> _PROBLEM DETAILS_: From the entries below, tally the lines with "button" in them and reply with that figure only.

> _INPUT FOR THIS TASK_:

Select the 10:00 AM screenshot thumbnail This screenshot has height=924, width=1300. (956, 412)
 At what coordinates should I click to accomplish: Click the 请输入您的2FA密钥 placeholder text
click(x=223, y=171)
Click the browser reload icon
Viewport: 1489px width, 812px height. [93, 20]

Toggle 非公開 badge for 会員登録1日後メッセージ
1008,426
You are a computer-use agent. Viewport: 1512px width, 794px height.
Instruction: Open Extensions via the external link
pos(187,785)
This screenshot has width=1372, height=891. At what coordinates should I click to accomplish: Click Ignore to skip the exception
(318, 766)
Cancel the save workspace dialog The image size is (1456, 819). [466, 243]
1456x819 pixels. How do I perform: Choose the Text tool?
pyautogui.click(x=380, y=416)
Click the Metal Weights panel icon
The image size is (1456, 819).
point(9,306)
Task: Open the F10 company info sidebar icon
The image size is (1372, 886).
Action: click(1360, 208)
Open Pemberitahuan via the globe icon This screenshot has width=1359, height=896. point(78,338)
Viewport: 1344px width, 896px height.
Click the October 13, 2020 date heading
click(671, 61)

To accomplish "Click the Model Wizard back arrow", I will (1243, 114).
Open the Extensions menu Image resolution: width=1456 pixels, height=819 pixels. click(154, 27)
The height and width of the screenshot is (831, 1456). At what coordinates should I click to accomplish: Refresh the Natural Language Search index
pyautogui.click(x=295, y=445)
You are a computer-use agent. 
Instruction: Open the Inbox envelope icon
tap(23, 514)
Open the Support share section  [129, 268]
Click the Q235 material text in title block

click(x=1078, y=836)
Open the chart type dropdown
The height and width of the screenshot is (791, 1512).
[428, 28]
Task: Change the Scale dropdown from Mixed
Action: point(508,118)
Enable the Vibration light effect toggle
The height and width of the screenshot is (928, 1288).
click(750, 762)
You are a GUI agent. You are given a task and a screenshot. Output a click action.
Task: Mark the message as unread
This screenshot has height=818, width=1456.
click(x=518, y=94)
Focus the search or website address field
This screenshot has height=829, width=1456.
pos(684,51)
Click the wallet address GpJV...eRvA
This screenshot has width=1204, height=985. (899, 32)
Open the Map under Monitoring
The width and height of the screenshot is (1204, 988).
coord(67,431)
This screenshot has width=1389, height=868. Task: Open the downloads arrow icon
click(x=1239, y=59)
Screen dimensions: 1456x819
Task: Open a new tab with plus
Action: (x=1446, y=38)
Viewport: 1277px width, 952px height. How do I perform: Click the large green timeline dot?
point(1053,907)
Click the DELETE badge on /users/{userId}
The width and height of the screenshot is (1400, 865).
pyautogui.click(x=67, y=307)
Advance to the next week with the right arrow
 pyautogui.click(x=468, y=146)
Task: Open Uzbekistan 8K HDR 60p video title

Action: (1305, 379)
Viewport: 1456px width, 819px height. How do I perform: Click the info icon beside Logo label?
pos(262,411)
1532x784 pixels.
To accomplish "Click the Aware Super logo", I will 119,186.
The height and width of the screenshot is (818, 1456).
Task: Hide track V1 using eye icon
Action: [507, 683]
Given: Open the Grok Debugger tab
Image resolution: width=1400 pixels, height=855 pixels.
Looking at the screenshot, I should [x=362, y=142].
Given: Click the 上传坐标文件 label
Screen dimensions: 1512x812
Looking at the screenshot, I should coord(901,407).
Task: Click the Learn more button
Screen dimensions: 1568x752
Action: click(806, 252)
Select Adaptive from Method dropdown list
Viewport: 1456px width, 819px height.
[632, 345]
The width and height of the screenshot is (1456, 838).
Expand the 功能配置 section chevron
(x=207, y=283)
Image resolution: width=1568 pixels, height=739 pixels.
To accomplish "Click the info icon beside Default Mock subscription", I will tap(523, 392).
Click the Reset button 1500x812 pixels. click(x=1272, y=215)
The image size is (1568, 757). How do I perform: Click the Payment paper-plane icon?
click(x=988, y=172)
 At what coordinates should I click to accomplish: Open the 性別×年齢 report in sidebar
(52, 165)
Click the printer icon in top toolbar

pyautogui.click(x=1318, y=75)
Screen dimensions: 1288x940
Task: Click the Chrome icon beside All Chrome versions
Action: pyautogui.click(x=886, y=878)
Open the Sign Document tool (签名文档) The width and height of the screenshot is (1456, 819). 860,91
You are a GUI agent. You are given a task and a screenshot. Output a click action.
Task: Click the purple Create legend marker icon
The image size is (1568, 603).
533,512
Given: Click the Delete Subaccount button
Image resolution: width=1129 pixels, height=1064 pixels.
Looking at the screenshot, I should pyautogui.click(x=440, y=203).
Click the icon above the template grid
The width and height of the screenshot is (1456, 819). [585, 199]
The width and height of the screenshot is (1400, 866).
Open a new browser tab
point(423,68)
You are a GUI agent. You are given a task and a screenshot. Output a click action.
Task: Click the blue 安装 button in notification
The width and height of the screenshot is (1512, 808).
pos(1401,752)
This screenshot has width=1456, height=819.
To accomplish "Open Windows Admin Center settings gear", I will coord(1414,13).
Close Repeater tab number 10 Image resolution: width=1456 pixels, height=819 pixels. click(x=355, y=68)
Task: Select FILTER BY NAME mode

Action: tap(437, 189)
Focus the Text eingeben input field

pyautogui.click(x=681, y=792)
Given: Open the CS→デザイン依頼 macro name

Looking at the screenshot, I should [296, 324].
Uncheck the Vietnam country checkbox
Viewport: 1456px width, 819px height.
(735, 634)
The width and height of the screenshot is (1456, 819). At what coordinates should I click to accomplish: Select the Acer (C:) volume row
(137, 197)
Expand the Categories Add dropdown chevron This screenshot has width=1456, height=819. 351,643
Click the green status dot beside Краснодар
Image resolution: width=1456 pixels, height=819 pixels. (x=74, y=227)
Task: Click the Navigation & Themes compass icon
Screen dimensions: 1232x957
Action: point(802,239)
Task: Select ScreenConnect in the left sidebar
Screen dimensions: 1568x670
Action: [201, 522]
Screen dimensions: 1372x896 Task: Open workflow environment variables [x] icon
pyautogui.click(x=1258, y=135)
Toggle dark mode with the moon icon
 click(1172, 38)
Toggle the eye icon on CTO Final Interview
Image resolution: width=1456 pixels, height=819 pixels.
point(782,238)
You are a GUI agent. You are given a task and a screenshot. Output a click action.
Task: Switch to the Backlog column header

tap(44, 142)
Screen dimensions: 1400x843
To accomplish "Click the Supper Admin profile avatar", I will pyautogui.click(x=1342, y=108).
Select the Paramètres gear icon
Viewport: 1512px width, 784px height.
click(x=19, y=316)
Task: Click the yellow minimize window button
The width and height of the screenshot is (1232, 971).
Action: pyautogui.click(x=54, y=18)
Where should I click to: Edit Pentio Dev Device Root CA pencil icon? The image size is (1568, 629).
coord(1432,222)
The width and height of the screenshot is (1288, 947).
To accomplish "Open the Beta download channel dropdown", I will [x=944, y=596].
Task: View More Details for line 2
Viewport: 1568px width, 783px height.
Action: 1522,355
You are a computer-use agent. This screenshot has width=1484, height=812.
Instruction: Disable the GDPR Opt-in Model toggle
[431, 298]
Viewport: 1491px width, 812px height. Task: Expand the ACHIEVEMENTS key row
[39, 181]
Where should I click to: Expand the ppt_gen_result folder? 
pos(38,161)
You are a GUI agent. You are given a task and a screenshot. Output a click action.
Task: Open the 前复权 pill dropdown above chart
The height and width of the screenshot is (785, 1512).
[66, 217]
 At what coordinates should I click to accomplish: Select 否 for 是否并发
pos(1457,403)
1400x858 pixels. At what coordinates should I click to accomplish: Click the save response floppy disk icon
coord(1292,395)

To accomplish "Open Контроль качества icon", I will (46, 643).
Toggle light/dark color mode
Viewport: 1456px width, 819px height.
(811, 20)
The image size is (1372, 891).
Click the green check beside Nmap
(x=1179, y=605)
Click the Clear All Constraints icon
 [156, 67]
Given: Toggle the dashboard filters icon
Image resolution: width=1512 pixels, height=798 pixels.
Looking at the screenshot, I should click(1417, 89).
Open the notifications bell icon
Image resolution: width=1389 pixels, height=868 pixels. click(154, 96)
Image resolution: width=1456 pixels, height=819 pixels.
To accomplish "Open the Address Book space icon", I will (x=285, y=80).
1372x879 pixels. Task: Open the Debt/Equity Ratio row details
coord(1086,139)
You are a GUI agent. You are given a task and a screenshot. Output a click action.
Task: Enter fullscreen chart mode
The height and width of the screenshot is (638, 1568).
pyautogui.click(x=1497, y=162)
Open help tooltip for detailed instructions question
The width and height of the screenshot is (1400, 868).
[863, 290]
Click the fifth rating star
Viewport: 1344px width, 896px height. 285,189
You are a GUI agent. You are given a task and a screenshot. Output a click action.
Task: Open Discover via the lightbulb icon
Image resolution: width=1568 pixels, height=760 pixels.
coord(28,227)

> _ANSWER SECTION_: 5